Das Gespräch ist eine kulturelle Technik, die uns im besten Fall bis in den Himmel hebt.
Was für ein erhebender Satz, völlig losgelöst von der Erdenschwere des Banalen und damit ein stimmiger Tribut an die Erfindung der Eleganz und die Poetisierung der Welt.
Eingedenk der Tatsache, dass wir als Menschen mit Herz und Hirn in den luftigen Sphären des Intellekts aber auch einen Körper haben, zitiert Knipp den Philosophen Martin Seel mit der Sentenz »Unsere Körper sprechen, ob wir es wollen oder nicht.« Körpersprache also, Sinnlichkeit, und Hilde Domin und Rose Ausländer, zwei Gigantinnen der innigen lyrischen Zwiesprache, stimmen ihm auf den Seiten 79/80 wissend zu. Resümee: Ein gutes Gespräch ist ein Gesamtkunstwerk, sich dem oder der anderen mitzuteilen, den egozentrischen Anspruch auf Alleinvertretung zu teilen, ist mehr als nur die reine Lust am Text.

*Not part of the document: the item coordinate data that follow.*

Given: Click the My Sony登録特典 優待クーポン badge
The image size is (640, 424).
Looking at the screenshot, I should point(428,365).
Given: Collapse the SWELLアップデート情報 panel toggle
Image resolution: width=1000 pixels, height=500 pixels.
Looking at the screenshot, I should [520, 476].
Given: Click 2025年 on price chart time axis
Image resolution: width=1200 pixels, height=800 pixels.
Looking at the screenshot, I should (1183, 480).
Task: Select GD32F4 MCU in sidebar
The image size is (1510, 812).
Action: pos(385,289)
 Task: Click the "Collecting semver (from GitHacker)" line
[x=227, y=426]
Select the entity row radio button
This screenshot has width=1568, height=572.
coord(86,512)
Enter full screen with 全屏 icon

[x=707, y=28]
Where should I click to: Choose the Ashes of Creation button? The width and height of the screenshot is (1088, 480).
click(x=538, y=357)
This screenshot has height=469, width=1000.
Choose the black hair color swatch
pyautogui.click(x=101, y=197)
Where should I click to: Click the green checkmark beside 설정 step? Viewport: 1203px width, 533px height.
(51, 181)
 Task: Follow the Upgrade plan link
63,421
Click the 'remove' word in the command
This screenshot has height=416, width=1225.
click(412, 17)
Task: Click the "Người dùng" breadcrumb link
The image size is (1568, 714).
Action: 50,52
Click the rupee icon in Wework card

Nach so viel Deep Talk entlässt Knipp seine Leserinnen und Leser am Ende des Buches in das wohltemperierte Ermüdungsbecken des Small Talk, biografisch gut unterfüttert und in einer gelungenen Zusammenschau des Begrifflichen mit dem Persönlichen. Dem selbstgenügsamen Small Talk mit seiner Fähigkeit, unangestrengt einen temporären Konsens, zum Beispiel bei Spannung, Sport und Spiel, herzustellen, gesteht er dabei eine eigene Würde zu. In solchen Gesprächen begegnet man sich leicht, die Langhantel im Fitnessstudio ist ja schon schwer genug.
Resümee: Ein intelligentes, eloquentes und inspirierendes Plädoyer dafür, sich zu begegnen und im Gespräch zu bleiben.
Kersten Knipp: Im Gespräch – Wie wir einander begegnen. 190 Seiten, Hardcover, 18,00 €. zu Klampen Verlag, Springe 2024.